The place demonstrates rare, uncommon or endangered aspects of Queensland's cultural heritage.

The former Cleveland Police Station and Courthouse is significant as a rare example of a combined courthouse, police station and residential building. Most suburban police stations were not constructed with a courthouse, further demonstrating Cleveland's importance as a major centre outside of Brisbane.

The place is important in demonstrating the principal characteristics of a particular class of cultural places.

The former Cleveland Police Station and Courthouse is a fine and intact example of a timber suburban courthouse. It has a special association with the work of the Government Architect's Office which developed a number of courthouse types which sought to respond to matters both economic and climatic, as well as providing a high quality of public building even on this modest scale.

The place is important because of its aesthetic significance.

The siting of the former Cleveland Police Station and Courthouse at the corner of Passage and North Streets provides evidence of the early role of the area as an important and strongly defined civic precinct, an area which includes the park reserve, mature tree planting and the war memorial. It is significant as an unpretentious building contributing a confident civic presence to the street. Thoughtful planning has produced a commodious building suited to its function.

The place has a strong or special association with a particular community or cultural group for social, cultural or spiritual reasons.

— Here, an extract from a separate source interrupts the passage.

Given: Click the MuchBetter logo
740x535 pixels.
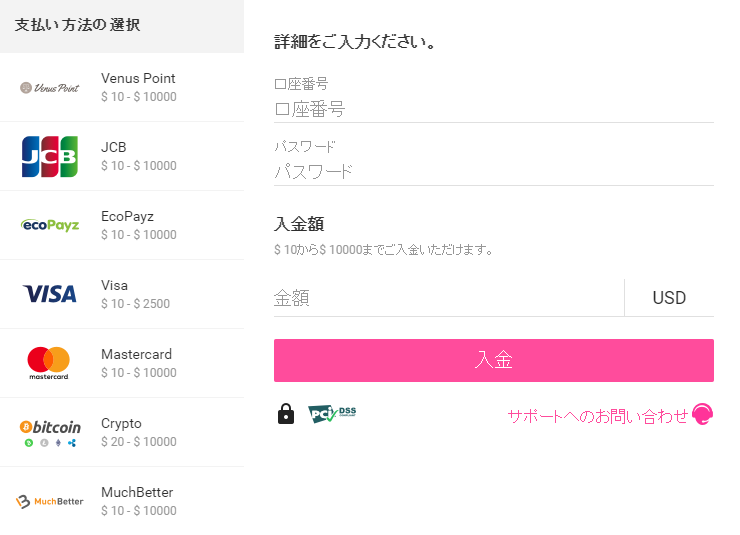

The site of the former Cleveland police station and courthouse is significant for a long association with law and order and the dispensing of justice in Cleveland since 1879. The building was a focus for a wide range of community services and this, together with the tradition of constables-in-charge, ensured that the former Cleveland police station and courthouse provided an important community focus in the town.

The place has a special association with the life or work of a particular person, group or organisation of importance in Queensland's history.

The former Cleveland Police Station and Courthouse is significant for its association with Brisbane architect, William James Ewart, who designed the building. Ewart was chief architect with the Department of Public Works from 1923 to 1927 and senior architect from 1927 to 1934.